In deze zaak heeft de Centrale Raad van Beroep op 5 december 2024 uitspraak gedaan in hoger beroep betreffende de afwijzing van een maatwerkvoorziening in de vorm van een tillift op grond van de Wet maatschappelijke ondersteuning 2015 (Wmo 2015). Appellante 1, die in leven zorg ontving van appellante 2, had een aanvraag ingediend voor deze maatwerkvoorziening. Het college van burgemeester en wethouders van Nunspeet heeft deze aanvraag afgewezen. De rechtbank Gelderland heeft de afwijzing van het college vernietigd en het college opgedragen een nieuwe beslissing te nemen. Het college heeft vervolgens een nieuw besluit genomen, maar ook dit werd door appellante 1 en appellante 2 bestreden in hoger beroep.

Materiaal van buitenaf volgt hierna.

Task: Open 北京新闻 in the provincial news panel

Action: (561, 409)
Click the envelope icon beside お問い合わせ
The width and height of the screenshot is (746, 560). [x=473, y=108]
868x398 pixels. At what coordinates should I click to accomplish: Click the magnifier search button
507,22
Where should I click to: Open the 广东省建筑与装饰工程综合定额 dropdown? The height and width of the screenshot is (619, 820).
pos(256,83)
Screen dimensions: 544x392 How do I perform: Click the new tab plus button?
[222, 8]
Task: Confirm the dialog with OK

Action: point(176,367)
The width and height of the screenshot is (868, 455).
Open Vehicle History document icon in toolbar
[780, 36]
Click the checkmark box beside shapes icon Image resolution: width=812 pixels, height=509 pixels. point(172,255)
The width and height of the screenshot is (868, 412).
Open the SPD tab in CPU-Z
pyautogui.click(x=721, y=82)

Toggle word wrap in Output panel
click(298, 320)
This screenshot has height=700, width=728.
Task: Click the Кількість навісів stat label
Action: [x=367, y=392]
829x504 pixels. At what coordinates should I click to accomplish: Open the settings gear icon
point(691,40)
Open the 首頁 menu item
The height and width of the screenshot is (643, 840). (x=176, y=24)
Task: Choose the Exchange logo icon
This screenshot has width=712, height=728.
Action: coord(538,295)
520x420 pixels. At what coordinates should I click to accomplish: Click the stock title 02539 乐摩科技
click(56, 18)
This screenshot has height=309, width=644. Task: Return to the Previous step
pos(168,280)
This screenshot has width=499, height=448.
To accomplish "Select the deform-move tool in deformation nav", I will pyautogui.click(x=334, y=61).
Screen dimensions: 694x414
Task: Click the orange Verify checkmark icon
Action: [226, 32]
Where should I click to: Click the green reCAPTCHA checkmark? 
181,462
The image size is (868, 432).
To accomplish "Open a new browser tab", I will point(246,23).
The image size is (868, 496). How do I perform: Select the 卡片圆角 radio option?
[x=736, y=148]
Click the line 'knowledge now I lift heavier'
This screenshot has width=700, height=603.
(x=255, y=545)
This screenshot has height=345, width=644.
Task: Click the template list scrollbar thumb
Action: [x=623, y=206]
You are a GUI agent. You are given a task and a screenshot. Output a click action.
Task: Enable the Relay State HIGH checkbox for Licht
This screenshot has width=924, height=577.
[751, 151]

Helaas is appellante 1 op 15 december 2023 overleden, en haar erfgenamen hebben aangegeven het hoger beroep niet voort te zetten. Hierdoor werd het hoger beroep van appellante 1 niet-ontvankelijk verklaard. Appellante 2, de zorgverlener, heeft ook hoger beroep ingesteld, maar dit werd eveneens niet-ontvankelijk verklaard omdat het te laat was ingediend. De Raad oordeelde dat appellante 2 niet kon aantonen dat de termijnoverschrijding verschoonbaar was, ondanks haar argument dat het overlijden van appellante 1 onverwacht was.
De Raad heeft geconcludeerd dat er geen proceskosten vergoed hoeven te worden en dat het betaalde griffierecht niet wordt terugbetaald. De uitspraak is openbaar gedaan en ondertekend door de voorzitter en de griffier.